Without the images, repeat every line of the listing exactly.

····················

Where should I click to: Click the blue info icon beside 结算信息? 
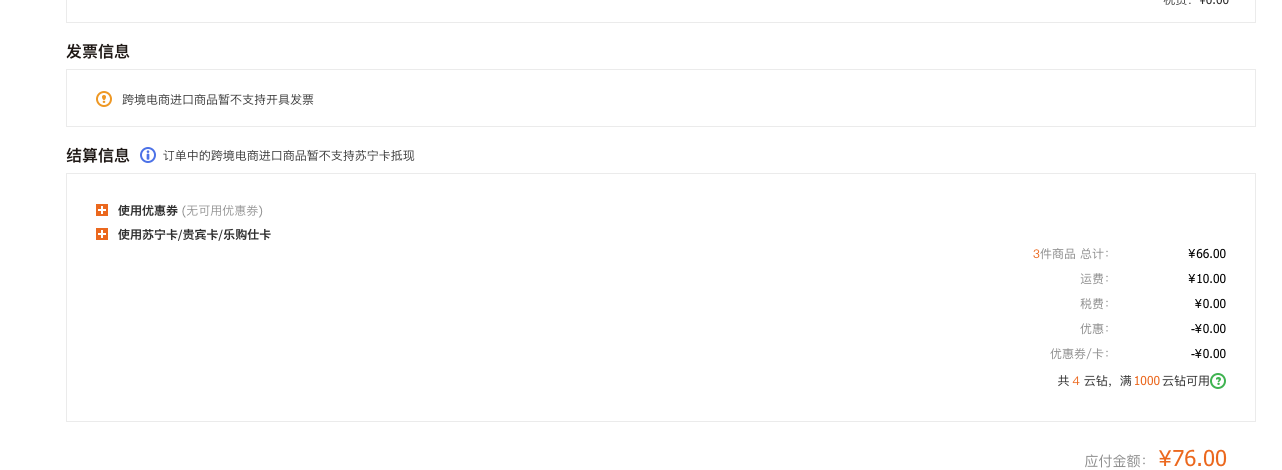click(148, 155)
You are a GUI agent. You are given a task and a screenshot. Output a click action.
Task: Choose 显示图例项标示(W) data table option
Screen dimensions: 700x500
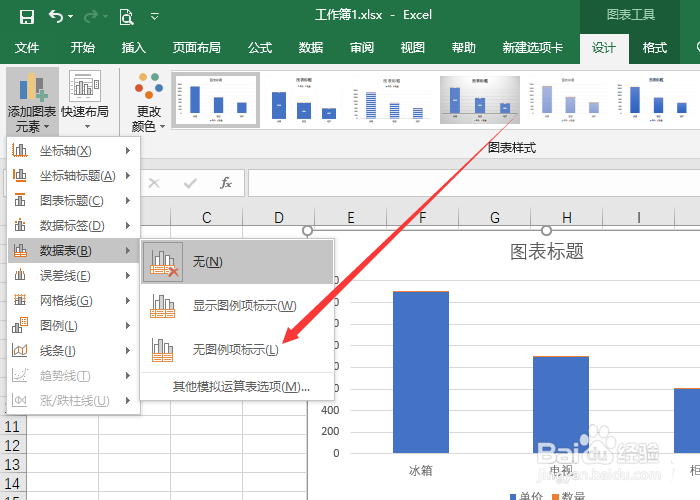tap(237, 306)
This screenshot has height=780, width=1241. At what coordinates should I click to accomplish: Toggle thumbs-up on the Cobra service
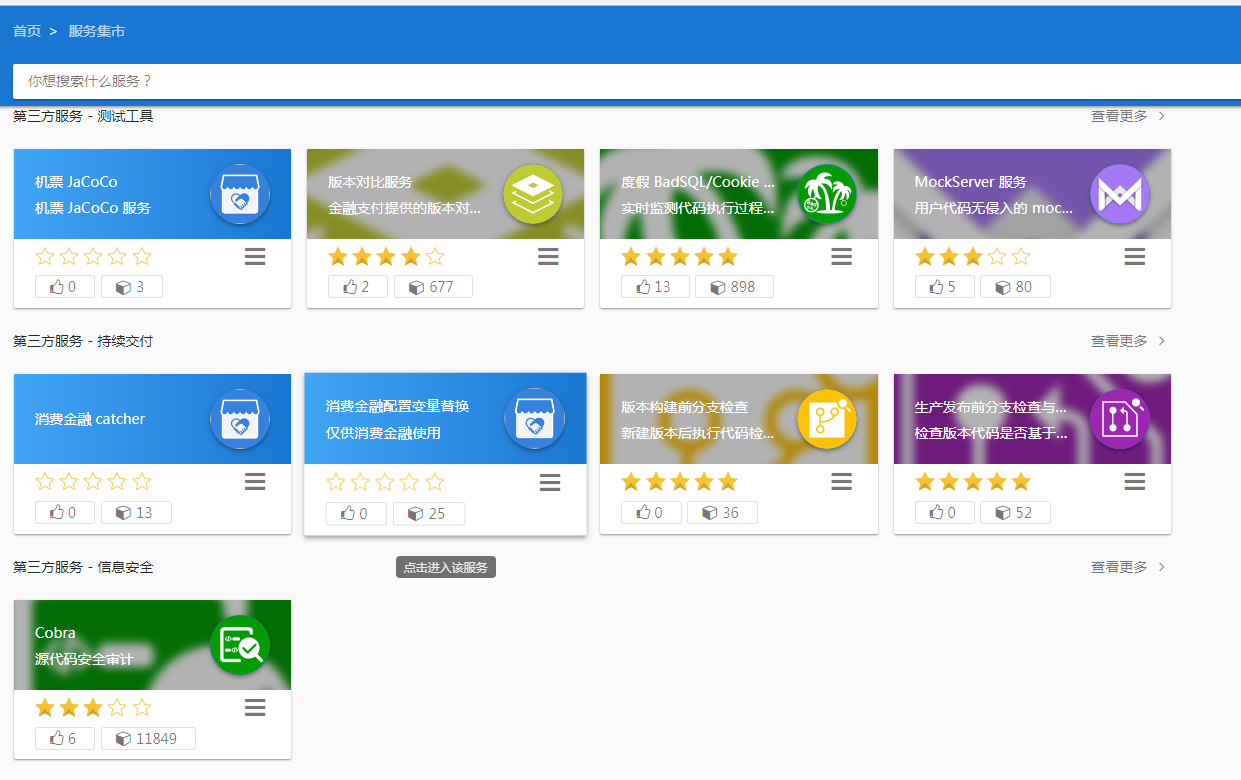click(x=64, y=738)

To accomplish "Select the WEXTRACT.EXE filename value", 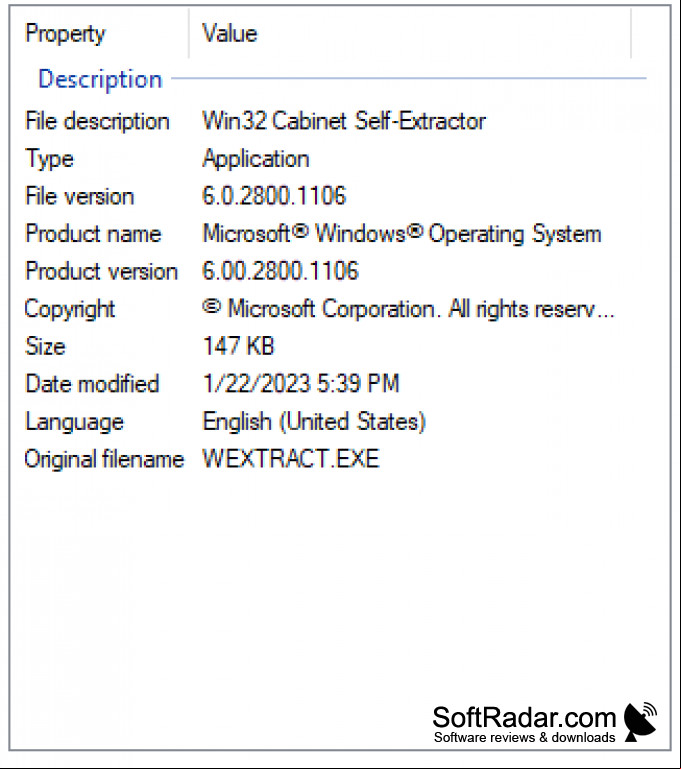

····················

[Answer to this exercise]
Where should I click to: Click the blue info icon beside 结算信息? 
click(148, 155)
You are a GUI agent. You are given a task and a screenshot. Output a click action.
Task: Choose 显示图例项标示(W) data table option
Screen dimensions: 700x500
tap(237, 306)
This screenshot has height=780, width=1241. At what coordinates should I click to accomplish: Toggle thumbs-up on the Cobra service
click(x=64, y=738)

To accomplish "Select the WEXTRACT.EXE filename value", 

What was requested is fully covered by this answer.